The magnetostratigraphic study of these cores established a reversal sequence that could be correlated to the GPTS ranging from polarity chron 31 through to chron 24. The palynostratigraphy yielded a zonation ranging from the Aquilapollenites striatus Interval Zone through to the early Eocene, and accurately placed the Cretaceous-Tertiary (K-T) boundary in each core. Isotopic ages were obtained from the Maastrichtian, early Paleocene, and early Eocene parts of the section, and allow us to independently confirm the calibration of the units to the time scale. With this chronostratigraphic framework in place, the individual fossil-bearing localities and surface sections from across the entire basin can be correlated and dated to a precision that is comparable to the calibrating isotopic ages.
The measured sedimentation rates vary across this asymmetric basin, with higher rates in the western, proximal part of the basin, and a pronounced increase in sedimentation rate across the K-T boundary. Two separate packages of strata, separated by a regional unconformity between the D1 and D2 synorogenic sequences, were dated. The Maastrichtian through Paleocene sequence that encompasses the Pierre Shale, Fox Hills Sandstone, Laramie Formation, and D1 strata dates from about 69 to 64 Ma.

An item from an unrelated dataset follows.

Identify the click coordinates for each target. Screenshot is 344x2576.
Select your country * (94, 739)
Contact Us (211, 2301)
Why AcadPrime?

The overlying D2 synorogenic strata are poorly constrained and date from about 54 Ma. The reversal pattern of the D2 sequence varies across the basin, which indicates that sedimentary hiatuses, probably caused by tectonically quiet intervals along the mountain front, were followed by differential subsidence across the basin as sedimentation resumed at different times across the 100 km (60 mi) breadth of the basin.